Eso es verdad, en gran parte porque no tengo nada. ¿De qué me podría jactar? Yo no vengo de una familia de varo. Lo que yo gano me da apenas lo mínimo para vivir y comprar mis vicios. Afortunadamente ya no pago renta. El departamento que tenemos lo compramos gracias a que yo tenía un crédito Infonavit por trabajar nueve años como godínez en un banco. Ni coche tengo. Lo pienso y me digo «Eso es un riesgo más. A mí me gusta chupar y me gustan las drogas». ¿Para qué quieres un carro? ¡Es la peor inversión! Con cosas como el alcoholímetro pasas hasta la vergüenza de que te grabe un tipo y al rato salgas en las redes sociales. Olvídate. Es como la nueva Santa Inquisición. Por eso estoy bien al margen de todo.
MÁM: Por último, ¿pensaste en una idea de fin de los tiempos o algo por el estilo a la hora de escribir la novela?
Sí, sobre todo en una disgregación de las ideas, una disgregación de las identidades nacionales, una disgregación de la idea del Estado como alguien que te protege, una disgregación de la comunidad. ¿Cuánto tiempo va a pasar para que se expanda esto? No lo sé, tal vez ya estamos en ese proceso, solo que algunos ingenuos como nosotros, que creemos en la legalidad, en la civilización, en la cultura, no lo alcanzamos a ver directamente. Pero allá afuera ya hay diez personas que te dan diez vueltas en cuestiones de darle vuelta a la situación. Esos son los que sobrevivirán.
Escribí la novela motivado por tres reflexiones. La primera: hay una división social tajante entre dos clases sociales. La segunda: este es un país profundamente dividido históricamente. Tercera: la misma globalización ya creó un pequeño margen de riqueza que puede agrupar a una clase media mundial que es la que compra cosas de marca; otro sector vive en otra lógica, una al margen de la ley. Se trata de dos visiones de mundo. Esto ha propiciado que incluso en las mismas colonias, demarcaciones, barrios o unidades habitacionales se forme una división que recuerda mucho a las hordas primitivas, y en las cuales cada grupito se defiende de los embates del enemigo. Como en las cruzadas, pero en chiquito. Pequeñas resistencias, micronacionalismos.

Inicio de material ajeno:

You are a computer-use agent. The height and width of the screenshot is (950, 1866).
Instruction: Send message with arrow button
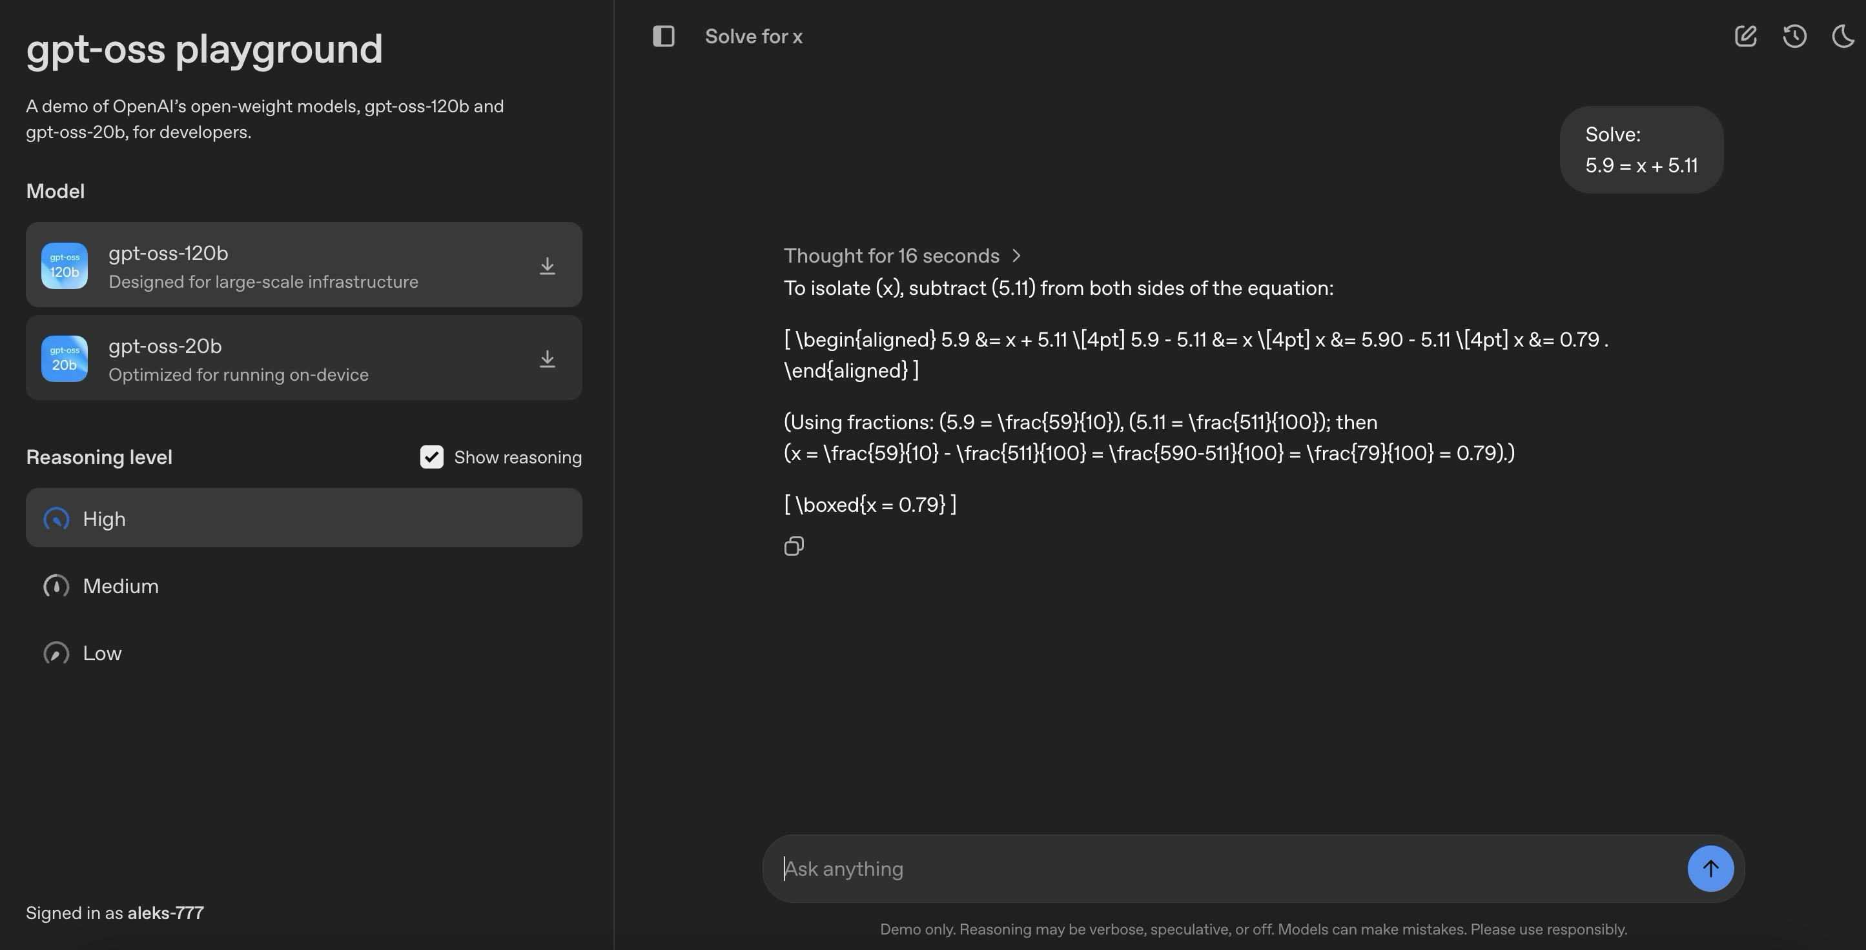[1710, 868]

Esa es la apuesta de la novela.
También surge por mi contexto, el lugar en donde vivo. Es una Franja de Gazita.¿Qué pasaría si un día llegas a tu casa y te dicen que alrededor de donde vives ya todo está bardeado? No lo aguantarías, ¿verdad? Es una paradoja porque por un lado los que vivimos dentro de la valla nos sentimos atrapados, pero por otro, no sufres de asaltos. Allá afuera están los manifestantes que se han apropiado de los parques, de las zonas que eran tranquilas. Empiezas a sentir un pedo de territorialidad. Como ciudadano te preguntas: ¿de qué lado puedo estar? En el fondo yo sé que ninguna de las dos fuerzas (la autoridad y el pueblo bueno) me corresponden. ¿A cuál voy a defender? A la que está de mi lado, que es donde yo vivo, donde vive mi mujer. Pero resulta que del lado que yo vivo se encuentra la Policía y a estos hijos de puta los odio. Estoy los Balcanes, en el Berlín de la Guerra Fría, contextos en donde familias completas divididas por una valla, familias que se quedaban unas en un lado y otras en otro y se mataron entre ellas, o familias que querían regresar y no pudieron. Este ambiente no lo estamos percibiendo en su justa dimensión pero te aseguro a que este es un fenómeno que se va a propagar a lo grande en este país porque somos muchos Méxicos. Y en muchos aspectos México parece una gran Franja de Gaza.
En la novela trato de plasmar ese anarquismo que surge cuando tú ya no encuentras una cabeza visible. Es como si tú vivieras en una lógica tradicional de familia y preguntaras por el papá. Sólo encuentras a los hermanos mayores, que están perdidos, disgregados. Cada quien jala por su cuenta. Eso es lo que genera el neoliberalismo, una anarquía en el sentido peyorativo. Ese es el fin de los tiempos en esta época: es la nueva modernidad en donde ya no hay padres, ni ideologías.